Hay mucho, más de lo que la gente puede pensar, pero eso no me hace Mariano Mendoza. “La literatura es la mejor prueba de que una sola vida no nos alcanza”, escuché decir alguna vez. Para mí, ese concepto representa la fórmula que me permite interpretar mi existencia en diversas circunstancias. Esos nombres raros me dejó explorar los caminos que no escogí, imaginar el buen trato que nunca tuve y volver a luchar en esa batalla que perdí. Inicialmente, me empeñé en aclarar cualquier incoherencia que desvirtuara mi identidad. Sin embargo, uno no puede vivir manteniendo la distancia entre el escritor y el personaje principal de la historia. Incluso decidí escribir en mi blog una historia titulada “Yo no soy Mariano Mendoza” y terminé sugiriendo una solución que equilibra las cosas: Mariano es mi primo político. Indudablemente, lleva la sangre del hermano de mi padre; sin embargo, también posee otra mitad distinta, la de mi tía política, a la que le llamamos con afecto la tía Ficción.
Tienes un libro anterior, 50 historias de drivers, una colección de relatos nacida de tu experiencia como conductor de Uber. ¿Puedes hablarnos de ese libro y de lo que representó en tu crecimiento como escritor?
50 historias de drivers es la publicación que me ha llevado a esta loca e imperfecta carrera como escritor. Al principio quería llamarla “Mis garabatos”, porque esos cuentos que ahora me avergüenzan fueron los que me hicieron sentir la necesidad de seguir escribiendo. Las historias de ese libro, que originalmente publiqué en mi blog, fueron leídas en 79 países durante la pandemia. Una lectora de Argentina, sin darse cuenta, me dio el título que uso para defender mi lugar en la literatura; esta señora describió correctamente mi escritura como literatura doméstica. Esto es lo que me define, un escritor sin formación académica, pero con la intención de narrar historias originales y que, al concluir la lectura, dejen una agradable y cercana sensación.
Después de haber trabajado otros registros —la novela previa, el relato breve, la literatura infantil—, ¿qué lugar ocupa este libro dentro de tu trayectoria? ¿En qué género te sientes más a tus anchas? ¿En qué proyecto te ocuparás próximamente?
Esos nombres raros es mi primer salto sin red.
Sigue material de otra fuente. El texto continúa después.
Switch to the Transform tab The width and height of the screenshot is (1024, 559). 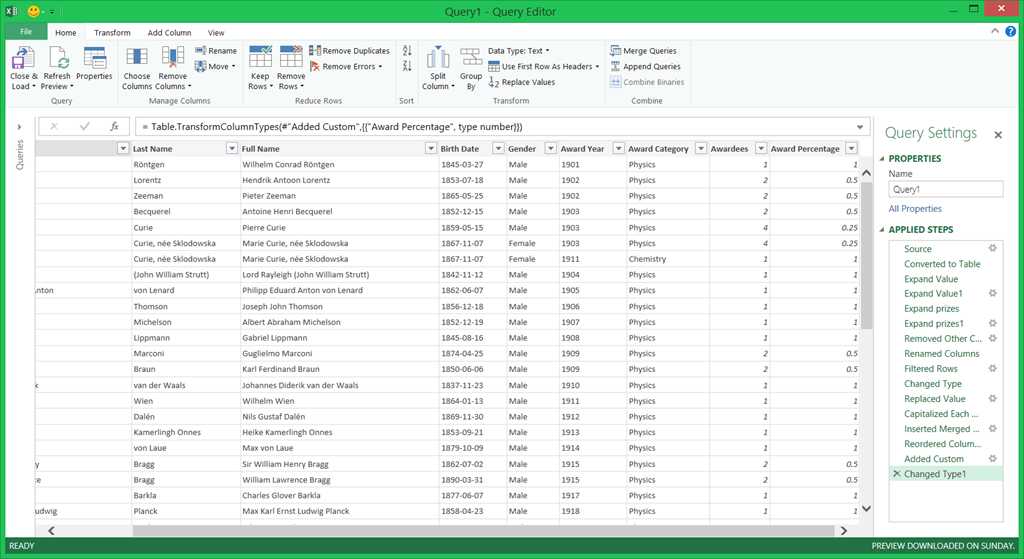click(112, 32)
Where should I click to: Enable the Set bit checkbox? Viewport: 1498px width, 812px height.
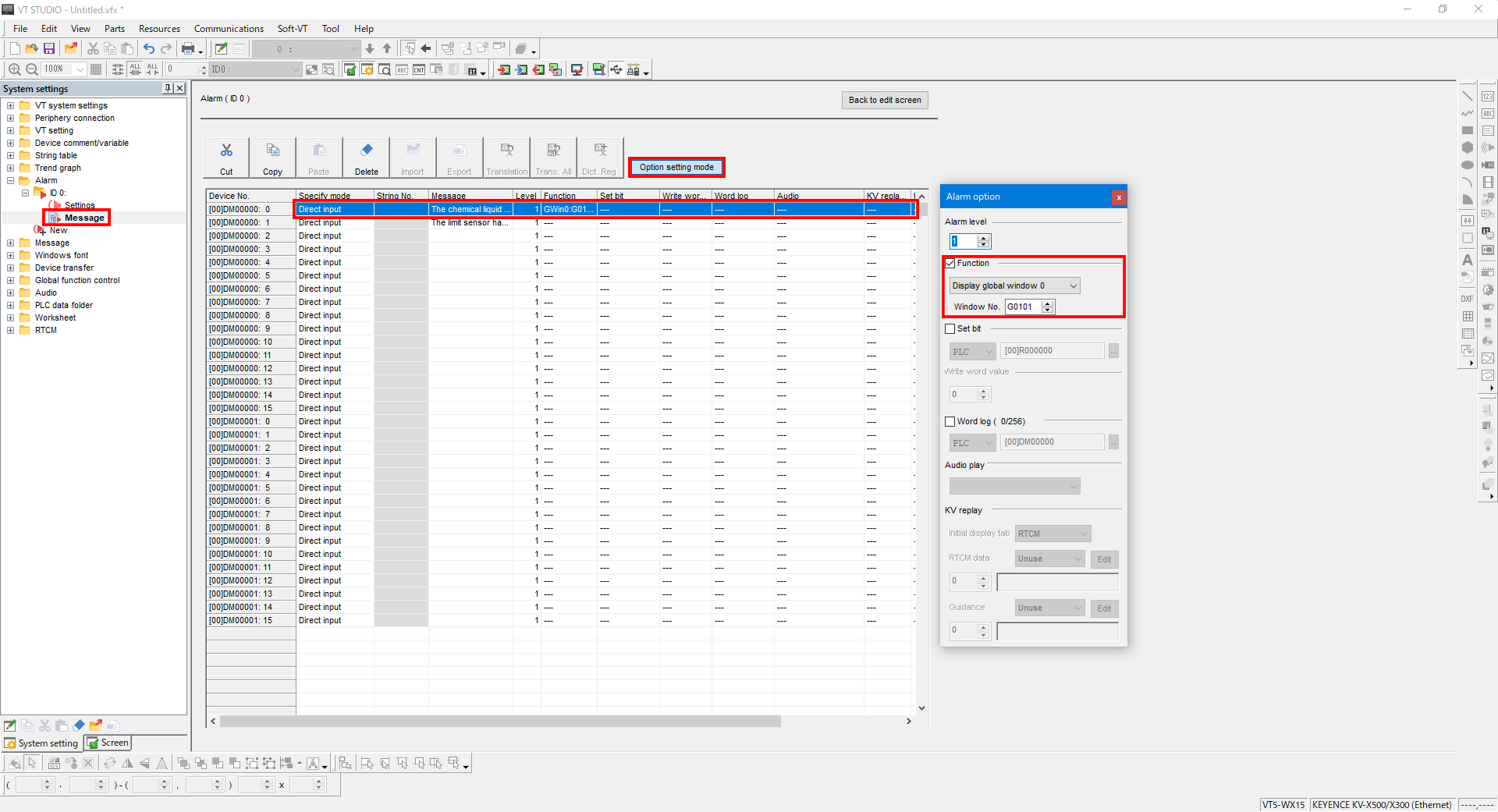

Es el principio de lo que vendrá. Es el asesino del impostor.
Sin duda alguna la novela familiar es mi género preferido para escribir, es una fuente inagotable de historias que evitan ver la luz.
En pocas semanas saldrá mi segundo libro infantil, llamado Sol, un potro brillante, y actualmente estoy a la mitad del proceso de escritura mi segundo libro de relatos, la secuela de 50 historias de drivers.